The National Christian Homeschool Speech and Debate Rankings Point and Recognition System was developed with input from families around the country to fairly reward competitors in all organizations/leagues and states with the same points for the same percentile finish in any event and at any tournament. All eligible competitors in all speech and debate events, regardless of organization/league affiliation and independent of state lines, may earn points and receive recognition that will be tabulated on this site.
Great time and effort has gone into developing a Speechranks system that takes into account the needs of competitors in different organizations/leagues and in areas of differing student participation. Two means of acknowledging performance were decided upon, one method using mathematical percentile finishes and the second using mathematical consistency.
Speechranks recognizes that there is no means of accurately determining the level of competition between one event and the next, and from one tournament to the next, and from one organization/league to the next. It is also impossible to fairly “weight” different events at different tournaments in different organizations/leagues. Thus, it is vitally important to utilize mathematical models that exclude interpretive bias in producing calculated results. This eliminates the arbitrary assignment of points for a particular place of finish in any event, tournament, or organization/league.
Speechranks believes that competition in any event, tournament, or organization/league is modeled upon a Gaussian distribution. This is a statistical model also known as a Normal Distribution or a “Bell-Shaped” curve. It follows that the best way to award points is based on a student’s percentile finish, since achieving a particular percentile finish will be the same for any event, tournament, or organization/league. This statistical model does not assume that a student who finishes first at a large tournament is better than the student who finishes first at a small tournament. However, because of the greater mathematical difficulty, and subsequent lesser percentile finish, in winning at large tournaments, students participating in large tournaments will have the opportunity to accrue a greater number of points than students participating at small tournaments. Mathematically this only affects the top couple of students at large or small tournaments. All students with the same percentile finish will accrue the same number of points. (This is explained and demonstrated in detail utilizing the blue link to the PDF document at the top of this page. As an example, all students finishing in the top 10th percentile in any event, tournament or organization/league will receive 10 points.)

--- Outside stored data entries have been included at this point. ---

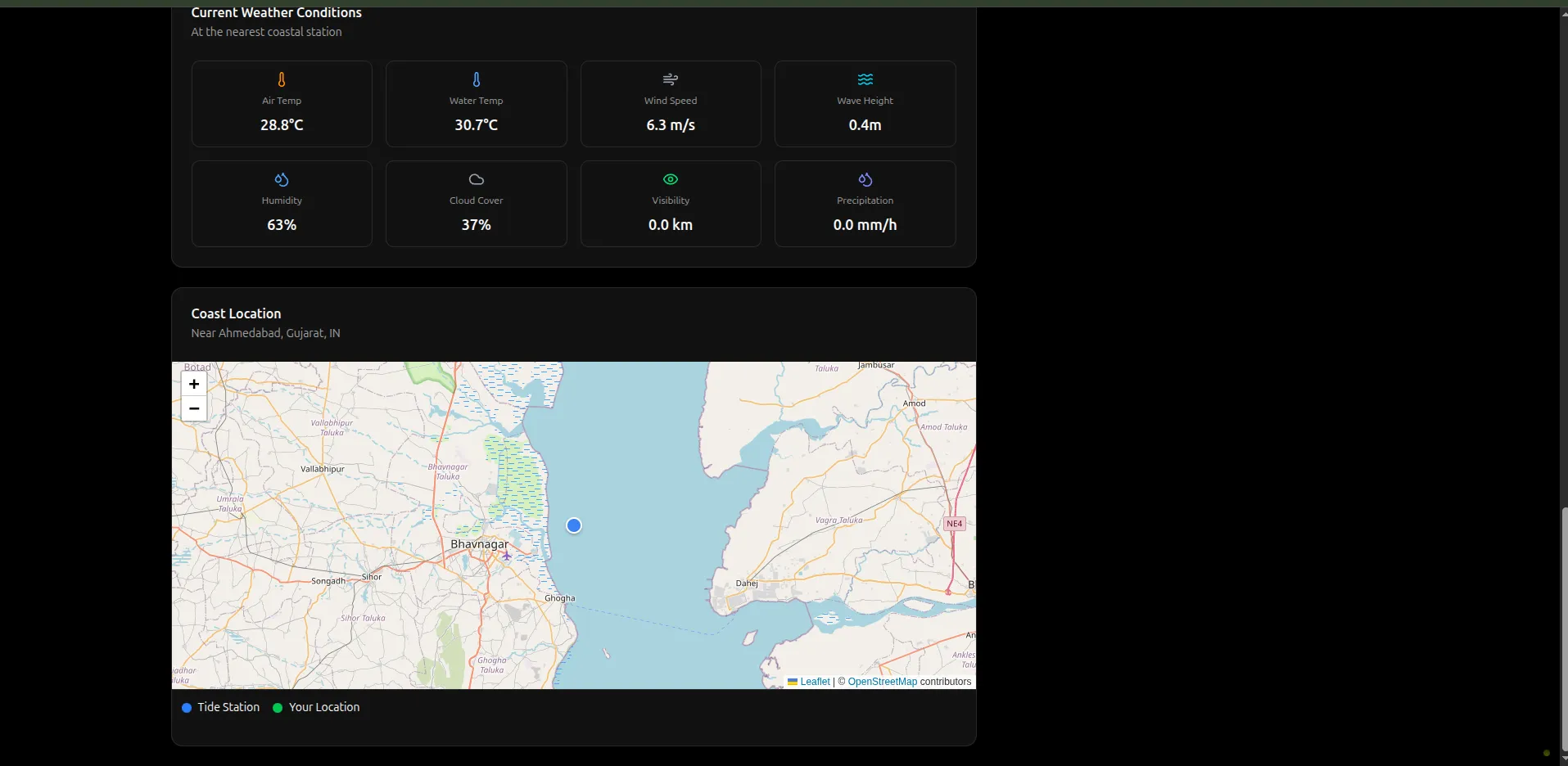Click the Your Location legend dot
The width and height of the screenshot is (1568, 766).
[x=277, y=708]
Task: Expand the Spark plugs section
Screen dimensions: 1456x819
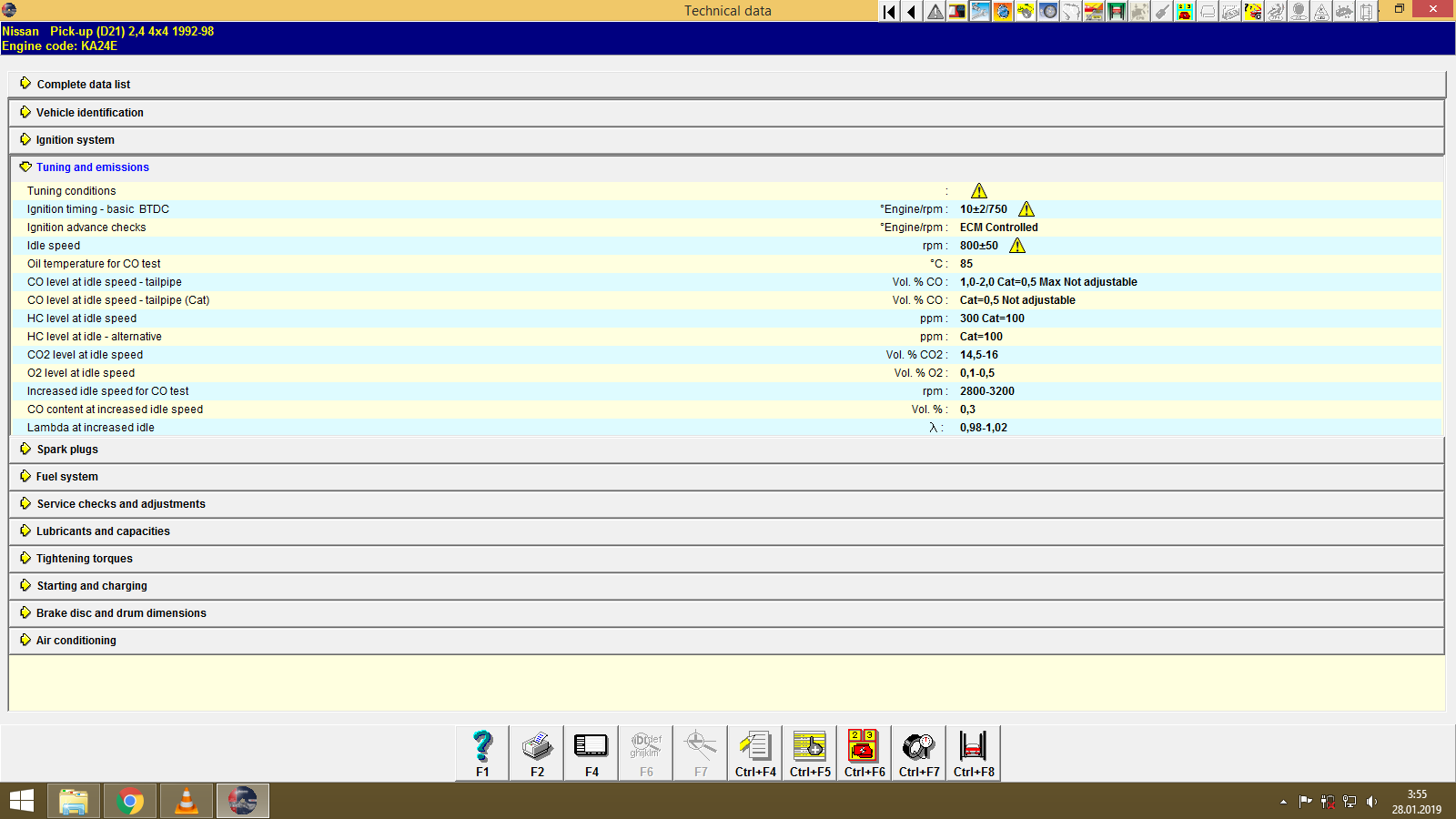Action: [66, 449]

As the Founding Fathers endeavored to reconcile representation for large versus small states, Speechranks has sought to follow their wisdom by developing methods of recognition that are independent of the size of an event, tournament, or organization/league. This is accomplished in two ways.
There is NO rounding up of checks in any speech category. For example, if there are 17 students in a speech event (not impromptu), 40% is 6.8. You would award 6 check marks.
For Impromptu, if you have 52 students, 25% would be 13. You would award 13 check marks.
###NEW ROUNDING RULE
Starting in the 2022-2023 season, debate events will now be rounding up anything .5 or higher for check marks. For example, if you have 42 debaters (or teams), 38% is 15.96. You would round that up to 16 check marks. If you have 40 debaters (or teams), 38% is 15.2. Since that is below .5, you would round down to 15 check marks.
Speaker points are still calculated at 40% for check marks and the new rounding rules do not apply.
A student’s or team’s three best finishes are utilized to compute Rank Points. Students/Teams that attend one or more National Championship (NC) tournaments will have their point totals from those tournaments added to their scores. A student/team may thus have the point total from their three best preliminary tournaments plus a NC tournament. This equals four tournaments for those students attending a NC tournament. (For students/teams that attend two NC tournaments, they may use the results from both NC tournaments if this helps their point total. They would still have points from a total of four tournaments.)